All-ceramic crowns are metal-free and are an excellent option for patients with metal allergies or those who prefer a fully biocompatible restoration. Because they do not rely on a metal substructure, ceramic crowns avoid potential corrosion and eliminate the risk of metal-related adverse tissue responses. Their favorable tissue compatibility also reduces the chance of a dark margin at the gumline that can occur with some metal-based restorations.
Biocompatibility is one of several factors considered when recommending a restoration, and your dentist will review your medical and dental history as part of treatment planning. For patients with known sensitivities, selecting a ceramic solution can provide a reliable restorative outcome without introducing metals into the oral environment. This approach supports comfortable soft tissue response and an esthetic result.
All-ceramic crowns mimic the light-transmitting properties of natural enamel more closely than metal-based restorations, producing depth, translucency, and surface texture that look convincing under a range of lighting conditions. Because ceramic systems can be layered or stained and glazed with precision, they allow for nuanced shade matching that blends with adjacent teeth and resists visible discoloration over time. The absence of metal eliminates the gray line at the gum margin, which helps maintain a natural gum-to-tooth transition.
Contemporary ceramic chemistry and laboratory techniques permit highly individualized characterization of each crown, so subtle variations in color and translucency can be reproduced for a harmonious smile. When conservative preparations are possible, some ceramics let us preserve additional healthy tooth structure while achieving exceptional esthetics. This combination of minimally invasive preparation and lifelike optics makes ceramic crowns particularly attractive for teeth in the smile zone.
Yes, the practice offers same-day ceramic crown options in appropriate cases by using digital impressions and in-office CAD/CAM milling systems to fabricate restorations on-site. This workflow can reduce the number of visits required and eliminates the need for a temporary crown in many situations, while still allowing careful shade selection and occlusal adjustment. Same-day crowns are ideal when clinical conditions permit a single-visit restoration without compromising fit or esthetics.
Not every situation is suitable for immediate milling; complex cases, extensive esthetic requirements, or laboratory-fabricated layering may still require traditional workflows. During your consultation we will determine whether a same-day option is clinically appropriate and explain the advantages and limitations of in-office milling. Our goal is to match technology to clinical needs to produce reliable, natural-looking results.
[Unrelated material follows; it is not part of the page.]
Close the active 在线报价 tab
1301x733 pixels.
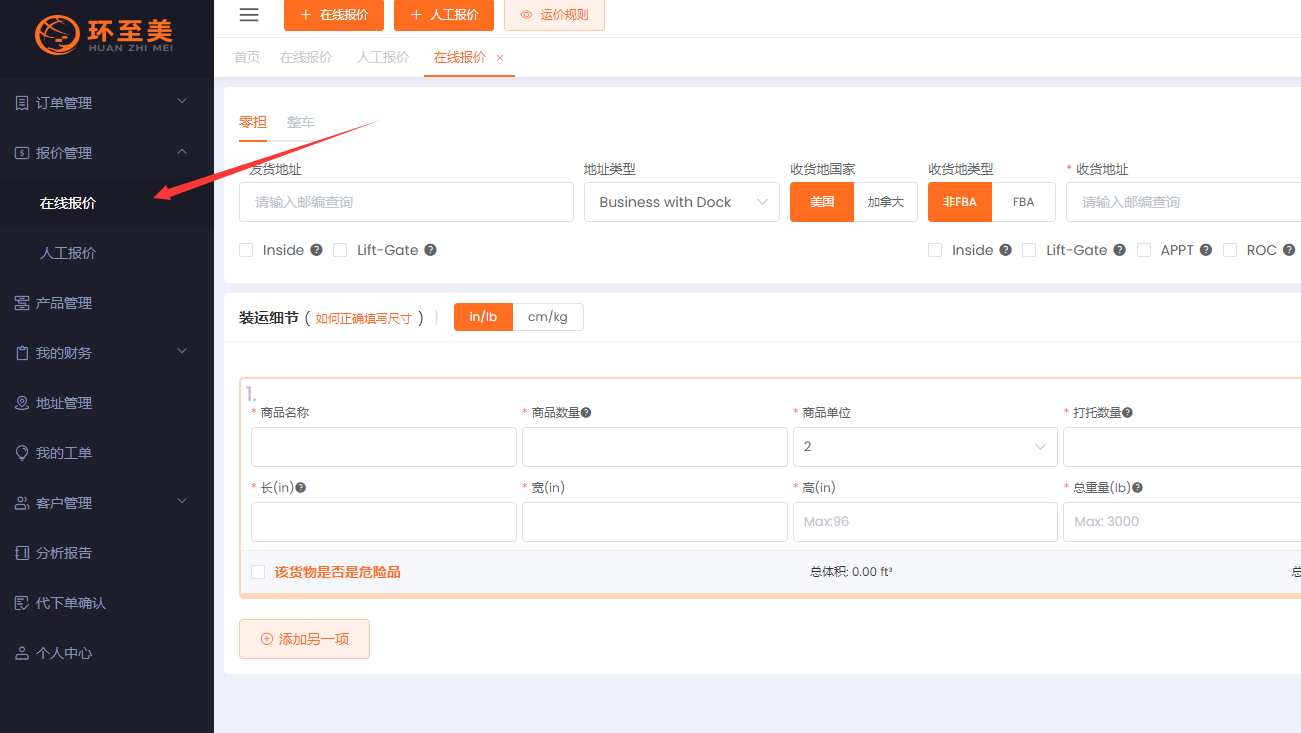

While ceramic crowns are predictable restorations, potential issues can include marginal leakage leading to decay, crown fracture or chipping, sensitivity after placement, and problems with fit or occlusion that affect comfort. Early detection through regular dental exams allows for conservative interventions such as repair of minor chipping, adjustment of occlusion, or treatment of recurrent decay at the margin. Proper planning and material selection reduce the likelihood of many complications.
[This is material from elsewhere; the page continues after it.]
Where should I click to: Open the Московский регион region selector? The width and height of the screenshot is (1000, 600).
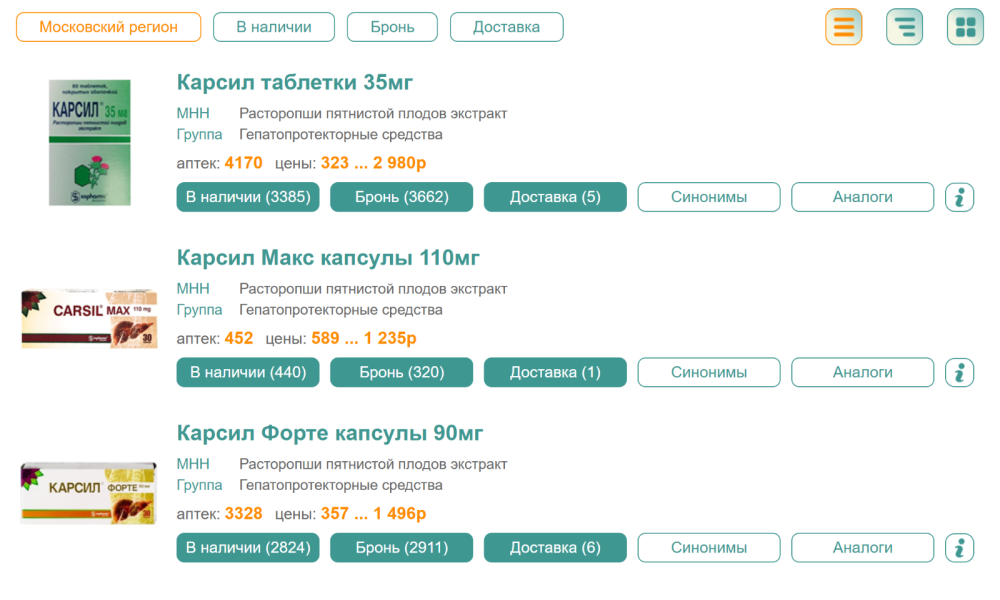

If a crown becomes loose or damaged, prompt evaluation is important to protect the underlying tooth and surrounding tissues. Endodontic treatment may be necessary when a tooth beneath a crown shows signs of irreversible pulp damage, and replacement of a compromised restoration can restore function and esthetics. Clear communication about post-treatment care and routine monitoring supports predictable outcomes and timely management of concerns.